Blueprint for Breakthroughs is a LinkedIn newsletter published by Adrienne B. Mendoza, MHA, SVP BioBridge Global and Chief Operating Officer (COO), BBG Advanced Therapies
Originally published on LinkedIn on September 9, 2025
At Advanced Therapies Europe 2025 (#ATE2025), one message resonated across every conversation: access isn’t just one issue among many, it is the issue that will define the future of advanced therapies. The scientific breakthroughs are extraordinary, but if patients can’t reach them, we risk building innovation without impact.
And while those discussions unfolded in Barcelona, the FDA announced a major policy proposal in their Rare Disease Evidence Principles (RDEP), a proposed framework to accelerate approvals for ultra-rare conditions.
What this means: In the US, regulators are formally embracing single adequate trials, even single-arm studies—backed by strong biological rationale and confirmatory evidence as a legitimate pathway to approval. It is a recognition that for patients living with conditions so rare they number in the hundreds, the traditional bar of multiple randomized controlled trials is not only unrealistic—it is unjust.
The timing could not have been more powerful.

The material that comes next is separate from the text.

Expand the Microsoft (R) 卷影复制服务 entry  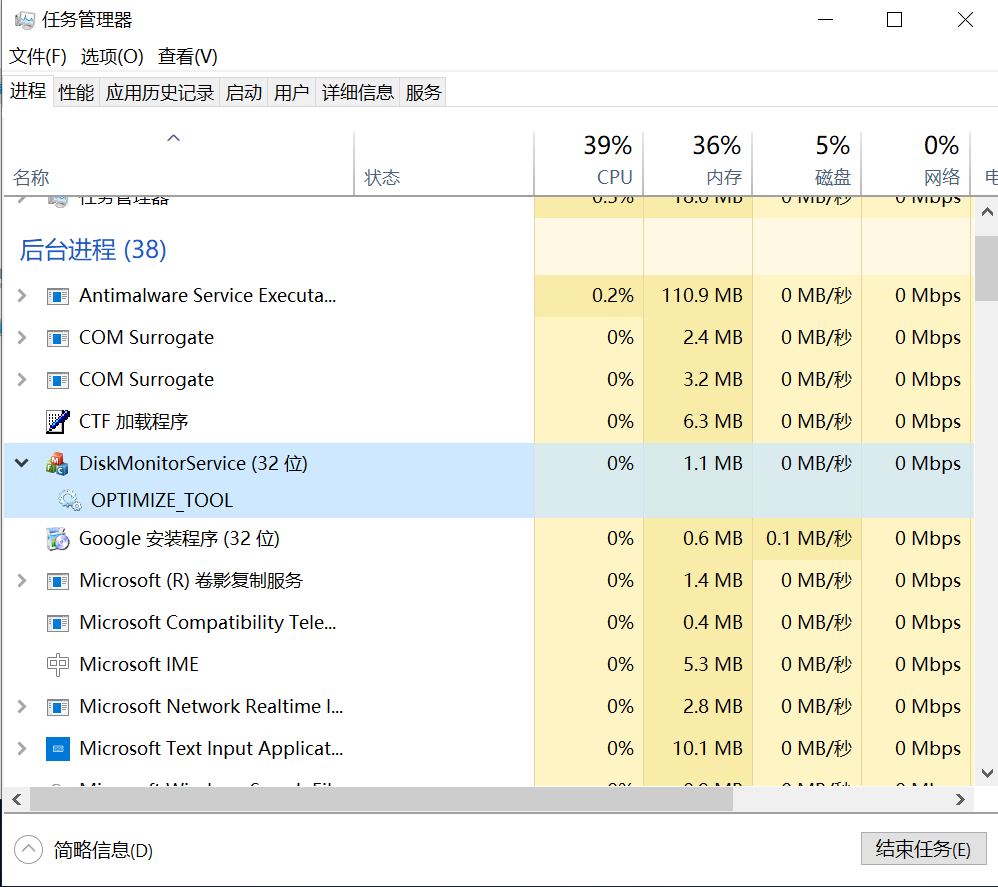point(22,581)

As our community gathered to debate how advanced therapies can scale, the FDA underscored the same truth: patients cannot wait for perfect systems or perfect data.
Why This Moment Matters
In my last article, I called for a wake-up call to rethink how advanced therapies are delivered and scaled. That call grows louder when we consider the rare-disease community. For them, access is not just delayed—it is often impossible. Years-long diagnostic odysseys, fragmented care pathways, and the scarcity of trial opportunities create an environment where therapies exist in theory, but not in practice.
The FDA’s proposal opens a door. It creates a gateway for patients to receive therapies sooner, while giving developers a realistic path to prove safety and efficacy in populations once thought too small to serve. And if we design thoughtfully, these early wins in rare diseases can serve as the foundation for broader solutions, ones that extend access beyond the few, to the many.

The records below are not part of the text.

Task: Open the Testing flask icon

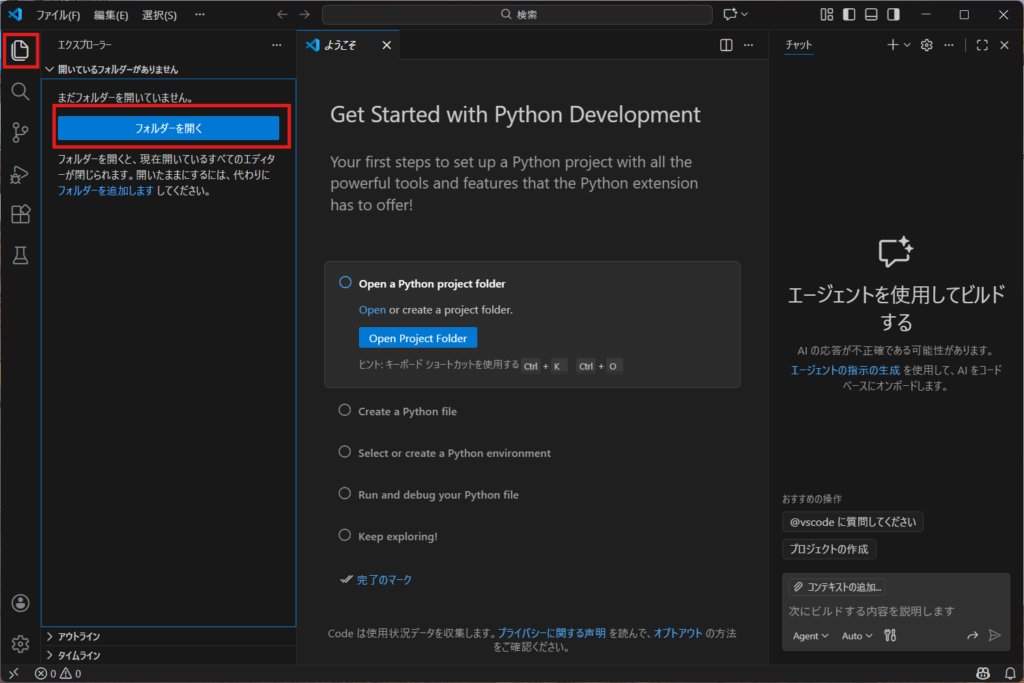Action: click(x=20, y=256)
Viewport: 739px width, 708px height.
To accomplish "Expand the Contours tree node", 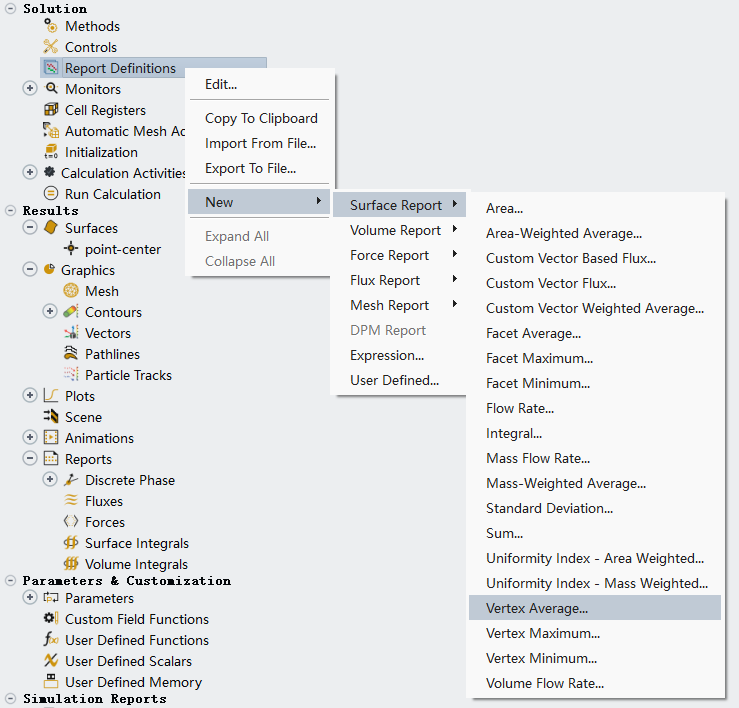I will 50,312.
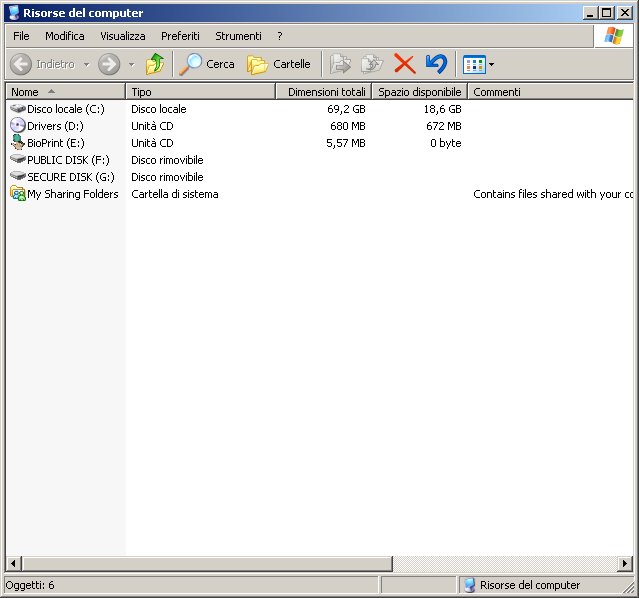Viewport: 639px width, 598px height.
Task: Sort by Dimensioni totali column header
Action: pos(324,92)
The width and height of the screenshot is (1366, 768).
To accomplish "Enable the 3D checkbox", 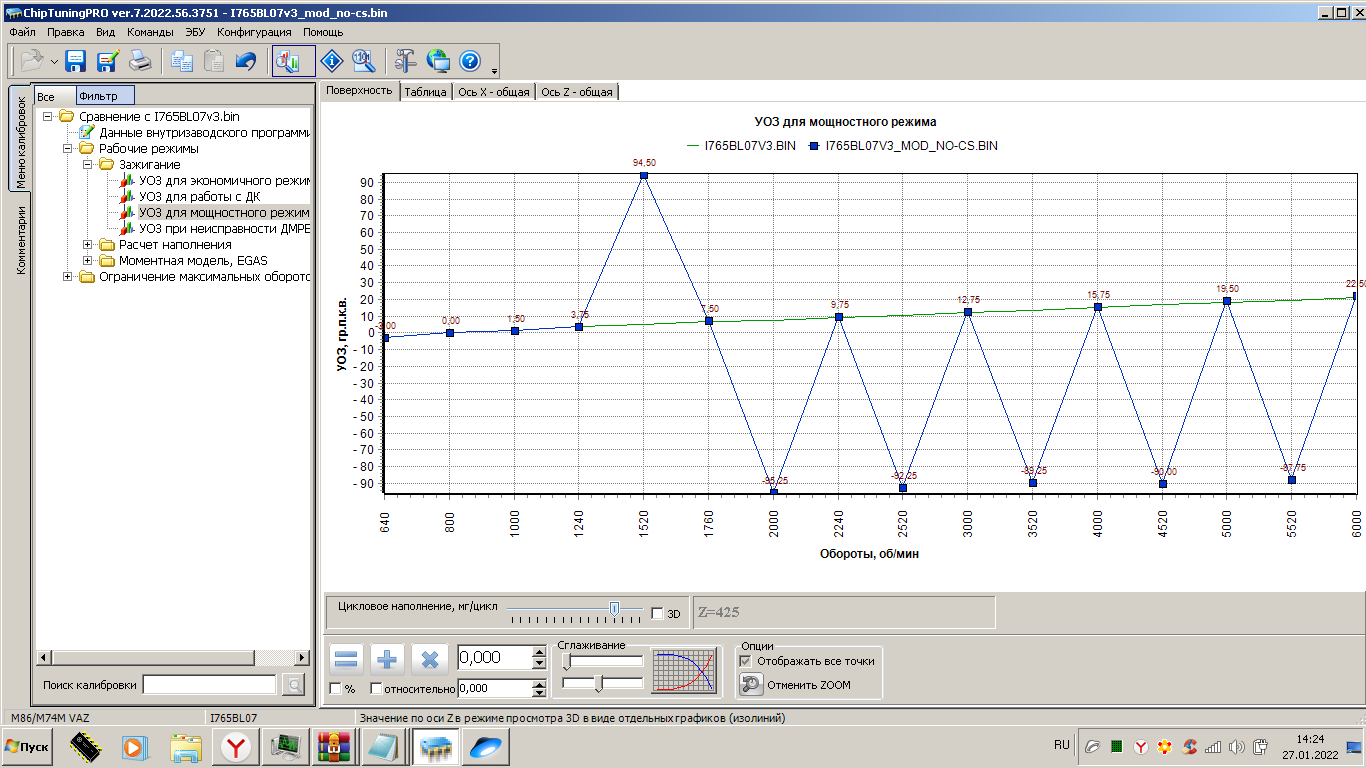I will pos(657,613).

But regulatory pathways alone are never enough enough. Without transforming the reality of limited patient access, we will still leave patients waiting. That’s precicely why as the innovators in drugs, manufacturing, and delivery systems — across the industry, we must tranform together.
Transforming Together
Our role as a community is essential. The rare-disease pathway signals the urgency; our collective responsibility is to ensure it translates into impact.
That means:
- Reimagining delivery systems so therapies can move beyond academic inpatient centers and into community-based, decentralized and regionally-based models.
- Investing in infrastructure for real-world evidence collection to support approvals and reimbursement.
- Aligning reimbursement frameworks with conditional approvals to prevent policy progress from stalling at the payer level.
- Engaging patients and families as true partners, ensuring therapies are designed with their lived experiences at the center.
If we achieve this alignment, regulatory agility and delivery innovation will no longer be parallel conversations. They will be part of the same solution.
My Reflection from Barcelona
As I close out #ATE2025 and prepare to join the #CGTI2025 Innovators Summit, I see a field standing at a pivotal moment. We are no longer just discussing what advanced therapies could be—we are deciding how they will actually reach the people whose lives depend on them.
The urgency we need as stakeholders across the industry, is lived every day by patients, around the world, waiting for options that do not yet exist. Our task is to respond with equal urgency: by redesigning delivery pathways, by strengthening collaboration, and by committing to make access not just a promise, but a reality.
Closing Thought
Rare-disease patients are showing us where our systems fall short—and where we must lead with courage and creativity. Together, as a global community of innovators, regulators, payers, providers, and advocates, we have the chance to transform access for them and, in doing so, build the scalable pathways that will serve all patients.
The time for alignment is now. The responsibility is ours. The opportunity is extraordinary.